*Goal of the exercise*. Output the data below in full, byte for byte. Nothing may differ.

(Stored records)
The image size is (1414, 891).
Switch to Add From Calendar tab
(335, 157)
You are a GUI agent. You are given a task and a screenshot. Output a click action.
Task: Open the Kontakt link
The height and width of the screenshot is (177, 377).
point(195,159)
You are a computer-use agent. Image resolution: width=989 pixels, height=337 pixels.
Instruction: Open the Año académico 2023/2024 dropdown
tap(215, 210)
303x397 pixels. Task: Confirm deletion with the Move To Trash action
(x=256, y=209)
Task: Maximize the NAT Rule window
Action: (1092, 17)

*Answer box*.
The image size is (1414, 891).
Switch to Add From Calendar tab
(335, 157)
You are a GUI agent. You are given a task and a screenshot. Output a click action.
Task: Open the Kontakt link
The height and width of the screenshot is (177, 377).
point(195,159)
You are a computer-use agent. Image resolution: width=989 pixels, height=337 pixels.
Instruction: Open the Año académico 2023/2024 dropdown
tap(215, 210)
303x397 pixels. Task: Confirm deletion with the Move To Trash action
(x=256, y=209)
Task: Maximize the NAT Rule window
Action: (1092, 17)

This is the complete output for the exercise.